**Source text**.
-------------------------

Robinson was born in Petersham and left school aged 12. He worked at the Daily Telegraph has a copy boy, and wrote short stories prior to the war. He first entered film as a member of the Australian Army History Unit[1] where he filmed Australian troops in Rabaul and East Timor.[2]

After the war he was going to work for the ABC as a scriptwriter when he received an offer to join the Australian Information Service film unit (later Film Australia) where he directed a film on Albert Namatjira called Namatjira the Painter (1946). Robinson made several films in the Northern Territory such as Outback Patrol, The Pearlers and Crocodile Hunters as well as a short film with actors in a studio called Double Trouble (1951).[3] The high quality and Australian subject matter of these films led them to be released theatrically as support for main features.[4]

Association with Chips Rafferty[edit]

Robinson had known actor Chips Rafferty from writing radio serials for him. Together with George Heath they formed a company called Platypus Productions with the goal of producing Australian films that Robinson would direct and Rafferty could appear in. The Australian Government put a £10,000 limit on any non-essential Australian company, forcing them to make their first film The Phantom Stockman (1953) for that amount.[5] The movie was a success, launching the career of Robinson discovery Victoria Shaw and Robinson found out that modestly made films with good advertising made their money back.[6] He also felt that a film with an unconventional setting should have a conventional story line.

-------------------------

**Problem set**.
[1] List every film title named in the passage on Robinson's career.
[2] Pick up the passage on Robinson's film career right after its final sentence and carry it forward.

**Data shown**.

-------------------------

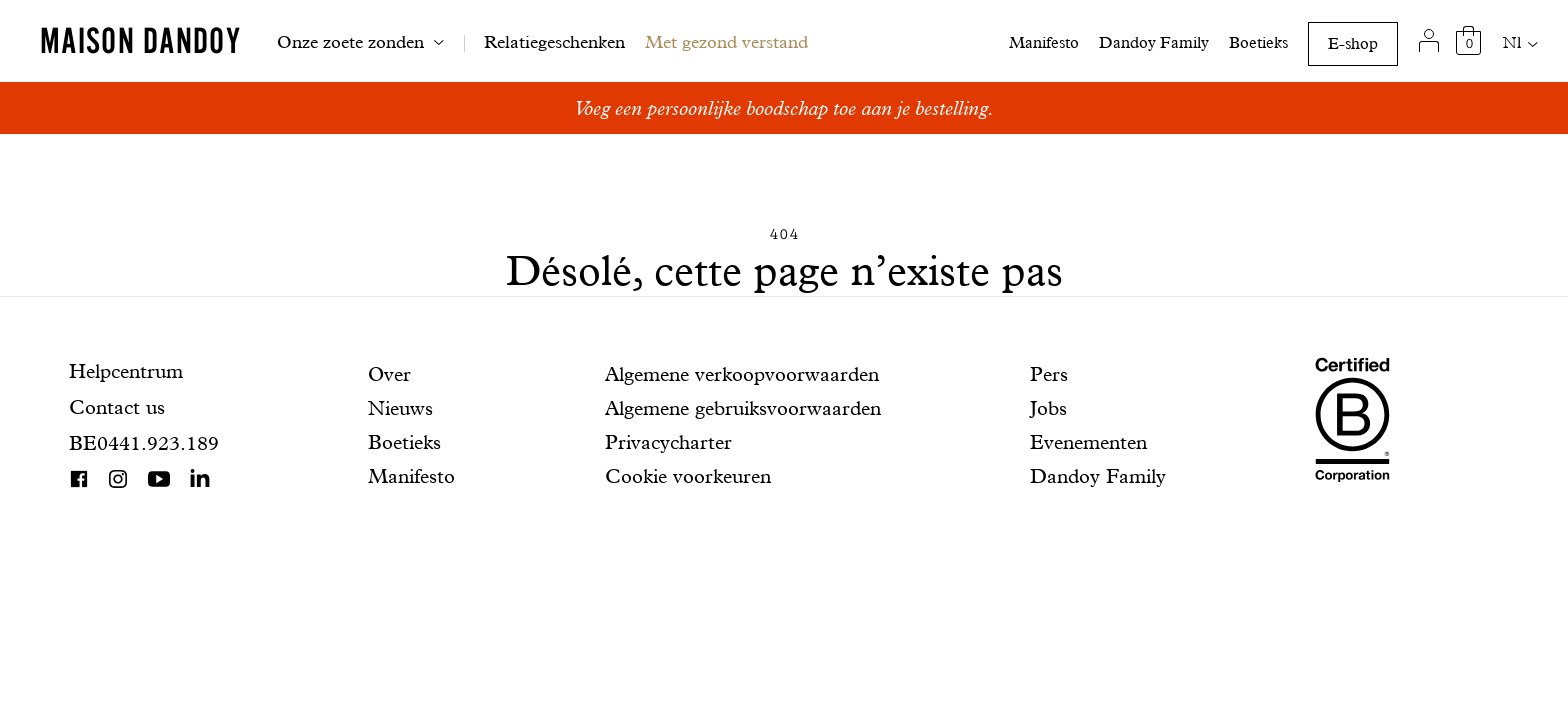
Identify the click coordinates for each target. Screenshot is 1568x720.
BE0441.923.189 (144, 443)
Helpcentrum (126, 371)
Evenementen (1088, 442)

-------------------------

**Exercise responses**.
[1] Namatjira the Painter, Outback Patrol, The Pearlers, Crocodile Hunters, Double Trouble, The Phantom Stockman

[2]
Rafferty and Robinson then formed a new company, Southern International Productions, and made the popular King of the Coral Sea (1954), which marked the feature film debut of Rod Taylor. This was followed by Walk Into Paradise (1956), an Australian/French international co-production which American showman Joseph E. Levine acquired for American release and shrewdly retitled Walk Into Hell. The film became the most successful Australian film up to that time.[7]

Fauna Productions[edit]

With feature film production drying up, Robinson moved from directing and writing to producing. In 1966 he formed Fauna Productions with John McCallum to produce the television series Skippy the Bush Kangaroo. Robinson had been advised that a children's show would sell well globally.[8] Robinson was inspired by Flipper, changing the dolphin into a kangaroo.[9] The series was filmed in colour before Australia had colour television. Robinson directed a feature film of the series called The Intruders (1969) or Skippy and the Intruders.

Throughout the 1970s he concentrated on television production. In the early 1980s he returned to feature films, producing two films based on the activities of Z Special Unit during World War II.

Personal life[edit]

Robinson married Gwenyth in 1940 and they remained together until her death in 1968. They had five children.[10]

Quotes[edit]

"To put an Australian tag on it [an Australian feature film] was the worst thing you could do."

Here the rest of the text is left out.